(Data supplied)

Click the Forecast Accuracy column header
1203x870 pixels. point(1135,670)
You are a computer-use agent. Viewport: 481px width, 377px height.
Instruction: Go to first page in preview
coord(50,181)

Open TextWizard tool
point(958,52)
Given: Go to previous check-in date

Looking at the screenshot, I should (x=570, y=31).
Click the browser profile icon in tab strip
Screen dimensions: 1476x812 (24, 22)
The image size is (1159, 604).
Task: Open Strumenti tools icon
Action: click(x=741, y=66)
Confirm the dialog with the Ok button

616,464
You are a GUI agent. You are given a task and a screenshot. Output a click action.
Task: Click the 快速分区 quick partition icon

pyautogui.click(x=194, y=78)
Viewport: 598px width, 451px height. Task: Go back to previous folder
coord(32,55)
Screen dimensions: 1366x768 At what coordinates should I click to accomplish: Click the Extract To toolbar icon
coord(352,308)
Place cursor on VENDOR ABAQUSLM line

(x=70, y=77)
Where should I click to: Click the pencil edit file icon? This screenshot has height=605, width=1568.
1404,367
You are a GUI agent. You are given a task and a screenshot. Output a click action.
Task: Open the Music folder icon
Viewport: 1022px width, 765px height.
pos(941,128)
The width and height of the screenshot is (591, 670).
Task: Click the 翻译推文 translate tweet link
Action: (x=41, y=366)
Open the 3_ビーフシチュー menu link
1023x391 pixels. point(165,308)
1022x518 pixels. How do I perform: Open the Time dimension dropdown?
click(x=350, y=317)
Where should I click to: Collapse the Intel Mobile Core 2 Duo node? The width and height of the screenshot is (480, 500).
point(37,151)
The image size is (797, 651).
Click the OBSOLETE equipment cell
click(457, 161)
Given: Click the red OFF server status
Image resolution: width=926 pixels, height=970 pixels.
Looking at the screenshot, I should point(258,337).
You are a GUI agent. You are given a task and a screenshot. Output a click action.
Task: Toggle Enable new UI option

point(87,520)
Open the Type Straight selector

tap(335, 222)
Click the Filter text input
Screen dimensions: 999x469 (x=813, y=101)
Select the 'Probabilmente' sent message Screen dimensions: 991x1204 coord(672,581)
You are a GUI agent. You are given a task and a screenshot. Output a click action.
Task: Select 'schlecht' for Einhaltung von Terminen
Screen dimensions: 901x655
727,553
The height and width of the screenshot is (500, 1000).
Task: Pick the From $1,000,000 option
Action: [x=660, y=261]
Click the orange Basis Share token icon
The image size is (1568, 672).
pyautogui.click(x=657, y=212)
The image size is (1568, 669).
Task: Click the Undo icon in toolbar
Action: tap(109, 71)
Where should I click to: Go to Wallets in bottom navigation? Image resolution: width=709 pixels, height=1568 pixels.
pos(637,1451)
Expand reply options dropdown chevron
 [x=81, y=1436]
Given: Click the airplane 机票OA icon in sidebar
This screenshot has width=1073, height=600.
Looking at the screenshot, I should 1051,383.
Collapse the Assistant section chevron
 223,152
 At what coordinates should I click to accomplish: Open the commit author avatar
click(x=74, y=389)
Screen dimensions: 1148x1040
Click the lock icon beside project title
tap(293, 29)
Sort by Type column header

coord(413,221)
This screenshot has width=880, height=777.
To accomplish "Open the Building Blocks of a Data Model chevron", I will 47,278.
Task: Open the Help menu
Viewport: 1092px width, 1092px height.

(End Data supplied)

## Exercise details:
Extract from the records above the lines from the one containing "Screen dimensions: 1366x768" to the one containing "Screen dimensions: 1148x1040", both lines included, exactly as they appear and with nothing else.

## Written answer:
Screen dimensions: 1366x768 At what coordinates should I click to accomplish: Click the Extract To toolbar icon
coord(352,308)
Place cursor on VENDOR ABAQUSLM line

(x=70, y=77)
Where should I click to: Click the pencil edit file icon? This screenshot has height=605, width=1568.
1404,367
You are a GUI agent. You are given a task and a screenshot. Output a click action.
Task: Open the Music folder icon
Viewport: 1022px width, 765px height.
pos(941,128)
The width and height of the screenshot is (591, 670).
Task: Click the 翻译推文 translate tweet link
Action: (x=41, y=366)
Open the 3_ビーフシチュー menu link
1023x391 pixels. point(165,308)
1022x518 pixels. How do I perform: Open the Time dimension dropdown?
click(x=350, y=317)
Where should I click to: Collapse the Intel Mobile Core 2 Duo node? The width and height of the screenshot is (480, 500).
point(37,151)
The image size is (797, 651).
Click the OBSOLETE equipment cell
click(457, 161)
Given: Click the red OFF server status
Image resolution: width=926 pixels, height=970 pixels.
Looking at the screenshot, I should point(258,337).
You are a GUI agent. You are given a task and a screenshot. Output a click action.
Task: Toggle Enable new UI option

point(87,520)
Open the Type Straight selector

tap(335, 222)
Click the Filter text input
Screen dimensions: 999x469 (x=813, y=101)
Select the 'Probabilmente' sent message Screen dimensions: 991x1204 coord(672,581)
You are a GUI agent. You are given a task and a screenshot. Output a click action.
Task: Select 'schlecht' for Einhaltung von Terminen
Screen dimensions: 901x655
727,553
The height and width of the screenshot is (500, 1000).
Task: Pick the From $1,000,000 option
Action: [x=660, y=261]
Click the orange Basis Share token icon
The image size is (1568, 672).
pyautogui.click(x=657, y=212)
The image size is (1568, 669).
Task: Click the Undo icon in toolbar
Action: tap(109, 71)
Where should I click to: Go to Wallets in bottom navigation? Image resolution: width=709 pixels, height=1568 pixels.
pos(637,1451)
Expand reply options dropdown chevron
 [x=81, y=1436]
Given: Click the airplane 机票OA icon in sidebar
This screenshot has width=1073, height=600.
Looking at the screenshot, I should 1051,383.
Collapse the Assistant section chevron
 223,152
 At what coordinates should I click to accomplish: Open the commit author avatar
click(x=74, y=389)
Screen dimensions: 1148x1040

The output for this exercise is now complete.